▶ [Task instructions]:
Copy out each of the lines below word for word, leaving out the pictures.

▶ [Data lines]:
··········

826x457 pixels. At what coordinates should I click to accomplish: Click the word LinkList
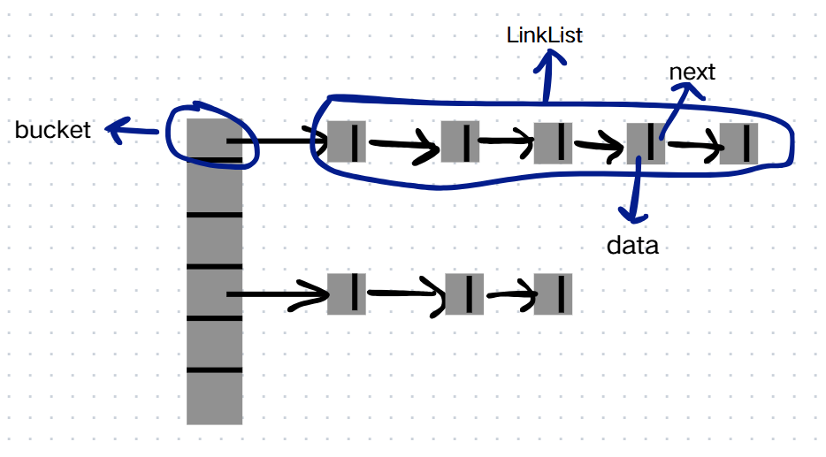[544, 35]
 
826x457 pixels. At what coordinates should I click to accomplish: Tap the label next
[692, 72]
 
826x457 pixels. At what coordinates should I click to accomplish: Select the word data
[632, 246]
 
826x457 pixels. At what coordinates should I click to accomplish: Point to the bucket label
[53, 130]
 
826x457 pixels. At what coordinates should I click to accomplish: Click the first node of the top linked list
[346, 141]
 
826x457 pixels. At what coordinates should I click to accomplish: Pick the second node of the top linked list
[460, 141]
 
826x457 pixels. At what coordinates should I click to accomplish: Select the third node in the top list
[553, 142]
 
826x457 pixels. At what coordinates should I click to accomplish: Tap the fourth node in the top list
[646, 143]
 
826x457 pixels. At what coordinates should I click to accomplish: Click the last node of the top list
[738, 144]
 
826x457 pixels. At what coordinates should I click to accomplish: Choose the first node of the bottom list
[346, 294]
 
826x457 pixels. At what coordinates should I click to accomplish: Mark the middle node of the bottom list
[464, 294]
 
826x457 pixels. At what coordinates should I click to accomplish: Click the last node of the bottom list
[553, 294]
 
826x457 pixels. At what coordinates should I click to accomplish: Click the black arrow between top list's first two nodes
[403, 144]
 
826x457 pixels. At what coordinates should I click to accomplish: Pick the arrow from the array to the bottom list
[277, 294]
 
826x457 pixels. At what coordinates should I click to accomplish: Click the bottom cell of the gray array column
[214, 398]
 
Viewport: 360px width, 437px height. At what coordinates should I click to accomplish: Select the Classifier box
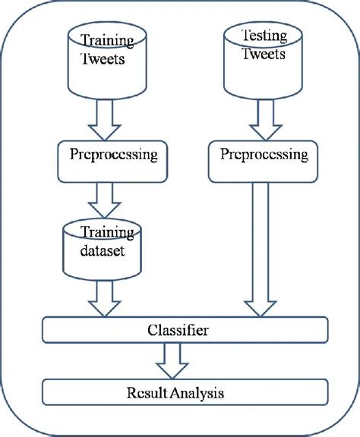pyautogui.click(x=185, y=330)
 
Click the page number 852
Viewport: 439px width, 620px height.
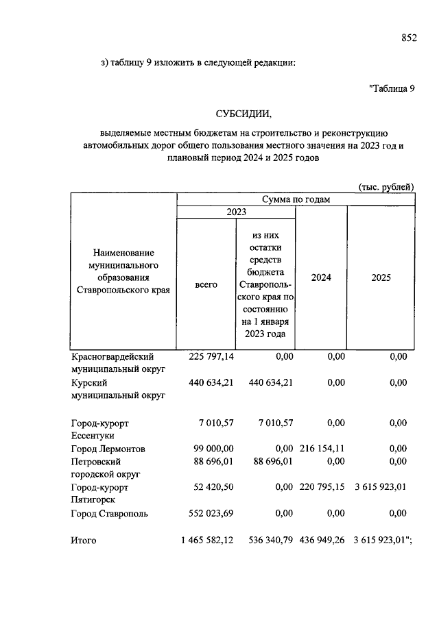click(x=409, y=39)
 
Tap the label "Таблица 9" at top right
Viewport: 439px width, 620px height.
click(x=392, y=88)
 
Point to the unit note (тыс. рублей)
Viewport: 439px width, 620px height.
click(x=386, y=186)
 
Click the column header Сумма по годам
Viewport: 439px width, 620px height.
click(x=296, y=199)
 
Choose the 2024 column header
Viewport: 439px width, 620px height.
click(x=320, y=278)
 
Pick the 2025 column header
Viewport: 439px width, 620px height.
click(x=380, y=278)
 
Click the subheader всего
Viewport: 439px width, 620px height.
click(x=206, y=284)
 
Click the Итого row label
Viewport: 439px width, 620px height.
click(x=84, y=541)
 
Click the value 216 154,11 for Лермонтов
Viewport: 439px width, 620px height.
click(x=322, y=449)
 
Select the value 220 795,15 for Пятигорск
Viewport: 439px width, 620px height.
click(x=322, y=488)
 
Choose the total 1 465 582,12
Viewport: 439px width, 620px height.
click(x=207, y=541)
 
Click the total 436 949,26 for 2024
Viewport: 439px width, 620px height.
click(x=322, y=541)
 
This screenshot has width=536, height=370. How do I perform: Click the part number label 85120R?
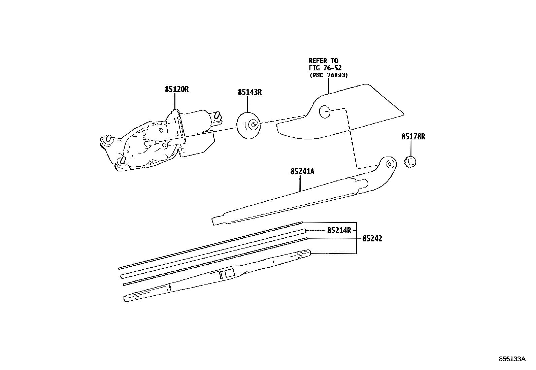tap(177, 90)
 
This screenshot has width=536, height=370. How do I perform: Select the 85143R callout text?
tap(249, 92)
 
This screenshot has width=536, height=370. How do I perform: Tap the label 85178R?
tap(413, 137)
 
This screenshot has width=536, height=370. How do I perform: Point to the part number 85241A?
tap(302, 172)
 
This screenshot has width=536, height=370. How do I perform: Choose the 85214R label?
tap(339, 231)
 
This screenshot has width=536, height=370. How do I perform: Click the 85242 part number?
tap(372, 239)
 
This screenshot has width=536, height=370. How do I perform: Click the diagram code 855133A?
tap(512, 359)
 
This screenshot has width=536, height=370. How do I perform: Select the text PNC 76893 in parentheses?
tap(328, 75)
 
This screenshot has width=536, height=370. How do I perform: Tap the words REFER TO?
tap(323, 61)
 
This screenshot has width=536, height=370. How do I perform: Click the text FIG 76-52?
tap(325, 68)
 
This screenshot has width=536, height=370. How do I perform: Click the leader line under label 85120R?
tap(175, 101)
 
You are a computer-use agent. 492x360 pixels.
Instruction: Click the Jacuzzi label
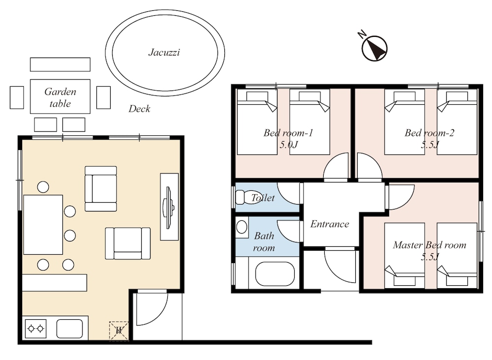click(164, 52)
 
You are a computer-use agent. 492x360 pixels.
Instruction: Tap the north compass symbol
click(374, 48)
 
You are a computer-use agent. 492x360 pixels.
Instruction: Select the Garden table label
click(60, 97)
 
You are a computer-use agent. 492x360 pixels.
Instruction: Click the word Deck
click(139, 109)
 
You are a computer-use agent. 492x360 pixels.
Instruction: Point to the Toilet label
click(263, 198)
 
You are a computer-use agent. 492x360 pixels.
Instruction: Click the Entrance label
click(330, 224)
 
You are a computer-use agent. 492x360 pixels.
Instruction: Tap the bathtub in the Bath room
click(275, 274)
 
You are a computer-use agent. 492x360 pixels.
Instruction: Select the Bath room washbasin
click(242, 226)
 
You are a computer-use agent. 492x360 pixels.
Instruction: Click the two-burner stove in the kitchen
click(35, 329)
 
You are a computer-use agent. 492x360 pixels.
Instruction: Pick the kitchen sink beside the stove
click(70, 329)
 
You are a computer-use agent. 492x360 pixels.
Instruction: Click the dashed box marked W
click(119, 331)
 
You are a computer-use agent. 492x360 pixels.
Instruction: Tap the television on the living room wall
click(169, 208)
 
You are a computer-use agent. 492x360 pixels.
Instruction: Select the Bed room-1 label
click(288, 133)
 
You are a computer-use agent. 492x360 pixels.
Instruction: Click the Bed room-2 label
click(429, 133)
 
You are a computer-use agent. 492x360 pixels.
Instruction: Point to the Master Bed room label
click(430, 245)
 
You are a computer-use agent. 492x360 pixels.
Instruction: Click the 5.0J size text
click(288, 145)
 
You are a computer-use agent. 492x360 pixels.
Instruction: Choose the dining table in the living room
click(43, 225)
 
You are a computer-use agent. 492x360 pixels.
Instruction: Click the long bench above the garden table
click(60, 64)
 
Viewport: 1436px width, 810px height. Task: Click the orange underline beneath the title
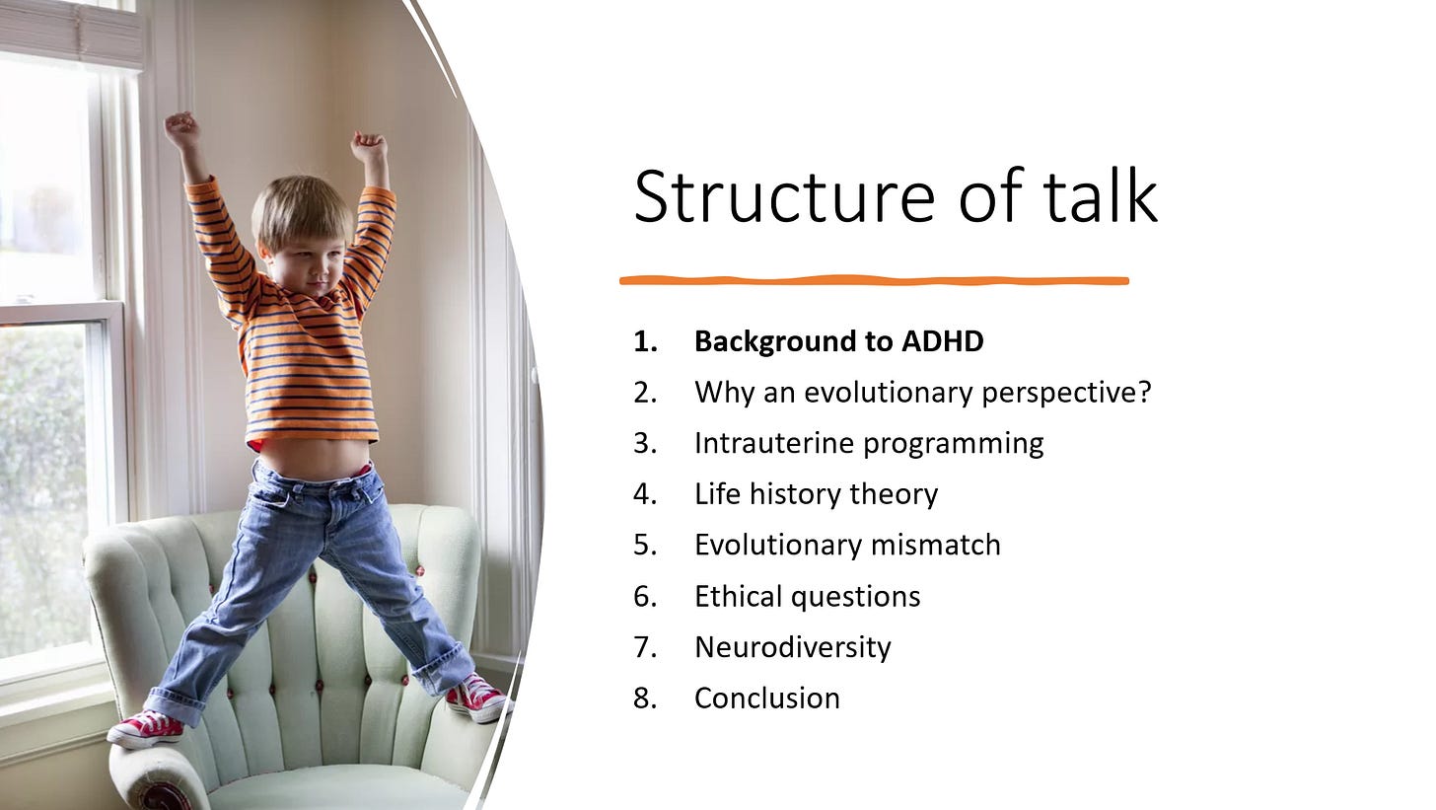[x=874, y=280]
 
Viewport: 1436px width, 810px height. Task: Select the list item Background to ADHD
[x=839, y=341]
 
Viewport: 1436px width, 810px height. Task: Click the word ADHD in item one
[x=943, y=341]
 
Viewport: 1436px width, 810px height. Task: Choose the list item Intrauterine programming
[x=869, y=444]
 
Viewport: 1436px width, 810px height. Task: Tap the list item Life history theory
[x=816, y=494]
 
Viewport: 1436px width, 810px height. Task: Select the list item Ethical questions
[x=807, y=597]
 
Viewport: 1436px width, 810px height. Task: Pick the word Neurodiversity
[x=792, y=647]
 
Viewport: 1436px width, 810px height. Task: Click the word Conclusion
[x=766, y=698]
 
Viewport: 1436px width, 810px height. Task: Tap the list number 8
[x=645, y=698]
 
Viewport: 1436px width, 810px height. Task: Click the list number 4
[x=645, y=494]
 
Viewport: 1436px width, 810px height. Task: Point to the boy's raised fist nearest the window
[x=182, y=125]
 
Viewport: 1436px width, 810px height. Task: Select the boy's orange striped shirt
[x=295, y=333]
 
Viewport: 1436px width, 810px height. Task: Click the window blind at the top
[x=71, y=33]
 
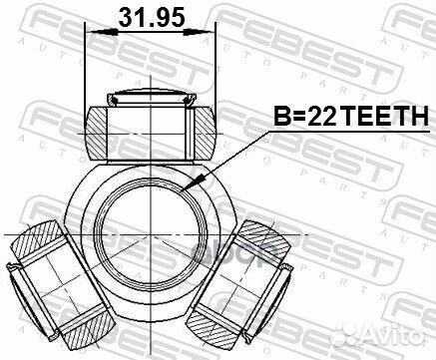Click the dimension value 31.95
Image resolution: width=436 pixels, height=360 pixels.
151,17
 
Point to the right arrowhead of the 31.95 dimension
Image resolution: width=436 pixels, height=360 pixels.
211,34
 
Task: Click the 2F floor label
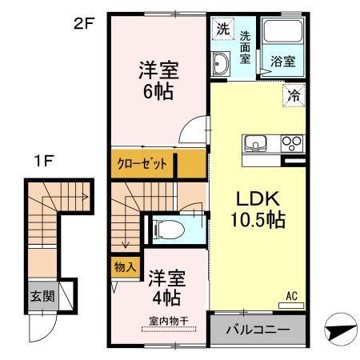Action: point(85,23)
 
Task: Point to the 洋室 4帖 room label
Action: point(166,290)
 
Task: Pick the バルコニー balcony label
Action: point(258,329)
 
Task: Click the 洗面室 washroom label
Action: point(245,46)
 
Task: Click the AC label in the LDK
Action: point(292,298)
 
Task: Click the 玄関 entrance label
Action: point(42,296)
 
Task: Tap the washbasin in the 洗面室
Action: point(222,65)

··········

▶ [Exercise answer]:
826x457 pixels. At what coordinates should I click to accomplish: Click the word LinkList
[544, 35]
 
826x457 pixels. At what coordinates should I click to accomplish: Tap the label next
[692, 72]
 
826x457 pixels. At what coordinates should I click to accomplish: Select the word data
[632, 246]
 
826x457 pixels. At what coordinates should I click to accomplish: Point to the bucket label
[53, 130]
 
826x457 pixels. At what coordinates should I click to accomplish: Click the first node of the top linked list
[346, 141]
 
826x457 pixels. At what coordinates should I click to accomplish: Pick the second node of the top linked list
[460, 141]
 
826x457 pixels. At what coordinates should I click to accomplish: Select the third node in the top list
[553, 142]
 
826x457 pixels. At what coordinates should I click to accomplish: Tap the fourth node in the top list
[646, 143]
 
826x457 pixels. At what coordinates should I click to accomplish: Click the last node of the top list
[738, 144]
 
826x457 pixels. At what coordinates should I click to accomplish: Choose the first node of the bottom list
[346, 294]
 
826x457 pixels. At what coordinates should I click to accomplish: Mark the middle node of the bottom list
[464, 294]
 
826x457 pixels. At what coordinates should I click to accomplish: Click the last node of the bottom list
[553, 294]
 
826x457 pixels. At what coordinates should I click to accomplish: Click the black arrow between top list's first two nodes
[403, 144]
 
826x457 pixels. At what coordinates should I click to accomplish: Pick the arrow from the array to the bottom list
[277, 294]
 
826x457 pixels. At what coordinates should I click to accomplish: Click the bottom cell of the gray array column
[214, 398]
 
Viewport: 360px width, 437px height. At what coordinates should I click to accomplish: Select the Classifier box
pyautogui.click(x=185, y=330)
 
Click the page number 852
Viewport: 439px width, 620px height.
click(x=409, y=39)
 
Tap the label "Таблица 9" at top right
Viewport: 439px width, 620px height.
click(x=392, y=88)
 
Point to the unit note (тыс. рублей)
Viewport: 439px width, 620px height.
click(x=386, y=186)
 
Click the column header Сумма по годам
Viewport: 439px width, 620px height.
click(x=296, y=199)
 
Choose the 2024 column header
Viewport: 439px width, 620px height.
click(x=320, y=278)
 
Pick the 2025 column header
Viewport: 439px width, 620px height.
click(x=380, y=278)
 
Click the subheader всего
Viewport: 439px width, 620px height.
click(x=206, y=284)
 
Click the Итого row label
Viewport: 439px width, 620px height.
click(x=84, y=541)
 
Click the value 216 154,11 for Лермонтов
Viewport: 439px width, 620px height.
click(x=322, y=449)
 
Select the value 220 795,15 for Пятигорск
Viewport: 439px width, 620px height.
click(x=322, y=488)
 
Choose the total 1 465 582,12
Viewport: 439px width, 620px height.
click(x=207, y=541)
 
Click the total 436 949,26 for 2024
Viewport: 439px width, 620px height.
click(x=322, y=541)
 
This screenshot has width=536, height=370. How do I perform: Click the part number label 85120R?
tap(177, 90)
 
This screenshot has width=536, height=370. How do I perform: Select the 85143R callout text?
tap(249, 92)
 
This screenshot has width=536, height=370. How do I perform: Tap the label 85178R?
tap(413, 137)
 
This screenshot has width=536, height=370. How do I perform: Point to the part number 85241A?
tap(302, 172)
 
This screenshot has width=536, height=370. How do I perform: Choose the 85214R label?
tap(339, 231)
 
This screenshot has width=536, height=370. How do I perform: Click the 85242 part number?
tap(372, 239)
 
This screenshot has width=536, height=370. How do I perform: Click the diagram code 855133A?
tap(512, 359)
 
This screenshot has width=536, height=370. How do I perform: Select the text PNC 76893 in parentheses?
tap(328, 75)
 
This screenshot has width=536, height=370. How do I perform: Tap the words REFER TO?
tap(323, 61)
 
This screenshot has width=536, height=370. How do I perform: Click the text FIG 76-52?
tap(325, 68)
 
This screenshot has width=536, height=370. How do I perform: Click the leader line under label 85120R?
tap(175, 101)
 
You are a computer-use agent. 492x360 pixels.
Instruction: Click the Jacuzzi label
click(164, 52)
 
You are a computer-use agent. 492x360 pixels.
Instruction: Tap the north compass symbol
click(374, 48)
 
You are a computer-use agent. 492x360 pixels.
Instruction: Select the Garden table label
click(60, 97)
 
You are a computer-use agent. 492x360 pixels.
Instruction: Click the word Deck
click(139, 109)
 
You are a computer-use agent. 492x360 pixels.
Instruction: Point to the Toilet label
click(263, 198)
 
You are a computer-use agent. 492x360 pixels.
Instruction: Click the Entrance label
click(330, 224)
 
You are a computer-use agent. 492x360 pixels.
Instruction: Tap the bathtub in the Bath room
click(275, 274)
 
You are a computer-use agent. 492x360 pixels.
Instruction: Select the Bath room washbasin
click(242, 226)
 
You are a computer-use agent. 492x360 pixels.
Instruction: Click the two-burner stove in the kitchen
click(35, 329)
 
You are a computer-use agent. 492x360 pixels.
Instruction: Pick the kitchen sink beside the stove
click(70, 329)
 
You are a computer-use agent. 492x360 pixels.
Instruction: Click the dashed box marked W
click(119, 331)
 
You are a computer-use agent. 492x360 pixels.
Instruction: Tap the television on the living room wall
click(169, 208)
 
You are a computer-use agent. 492x360 pixels.
Instruction: Select the Bed room-1 label
click(288, 133)
 
You are a computer-use agent. 492x360 pixels.
Instruction: Click the Bed room-2 label
click(429, 133)
 
You are a computer-use agent. 492x360 pixels.
Instruction: Point to the Master Bed room label
click(430, 245)
 
You are a computer-use agent. 492x360 pixels.
Instruction: Click the 5.0J size text
click(288, 145)
 
You are a computer-use agent. 492x360 pixels.
Instruction: Choose the dining table in the living room
click(43, 225)
 
You are a computer-use agent. 492x360 pixels.
Instruction: Click the long bench above the garden table
click(60, 64)
 
Viewport: 1436px width, 810px height. Task: Click the orange underline beneath the title
[x=874, y=280]
 
Viewport: 1436px width, 810px height. Task: Select the list item Background to ADHD
[x=839, y=341]
 
Viewport: 1436px width, 810px height. Task: Click the word ADHD in item one
[x=943, y=341]
 
Viewport: 1436px width, 810px height. Task: Choose the list item Intrauterine programming
[x=869, y=444]
 
Viewport: 1436px width, 810px height. Task: Tap the list item Life history theory
[x=816, y=494]
 
Viewport: 1436px width, 810px height. Task: Select the list item Ethical questions
[x=807, y=597]
 
Viewport: 1436px width, 810px height. Task: Pick the word Neurodiversity
[x=792, y=647]
 
Viewport: 1436px width, 810px height. Task: Click the word Conclusion
[x=766, y=698]
 
Viewport: 1436px width, 810px height. Task: Tap the list number 8
[x=645, y=698]
 
Viewport: 1436px width, 810px height. Task: Click the list number 4
[x=645, y=494]
 
Viewport: 1436px width, 810px height. Task: Point to the boy's raised fist nearest the window
[x=182, y=125]
 
Viewport: 1436px width, 810px height. Task: Select the boy's orange striped shirt
[x=295, y=333]
 
Viewport: 1436px width, 810px height. Task: Click the window blind at the top
[x=71, y=33]
 
Click the dimension value 31.95
Image resolution: width=436 pixels, height=360 pixels.
151,17
 
Point to the right arrowhead of the 31.95 dimension
Image resolution: width=436 pixels, height=360 pixels.
211,34
 
Task: Click the 2F floor label
Action: point(85,23)
 
Task: Point to the 洋室 4帖 room label
Action: point(166,290)
 
Task: Pick the バルコニー balcony label
Action: point(258,329)
 
Task: Click the 洗面室 washroom label
Action: point(245,46)
 
Task: Click the AC label in the LDK
Action: point(292,298)
 
Task: Click the 玄関 entrance label
Action: point(42,296)
 
Task: Tap the washbasin in the 洗面室
Action: point(222,65)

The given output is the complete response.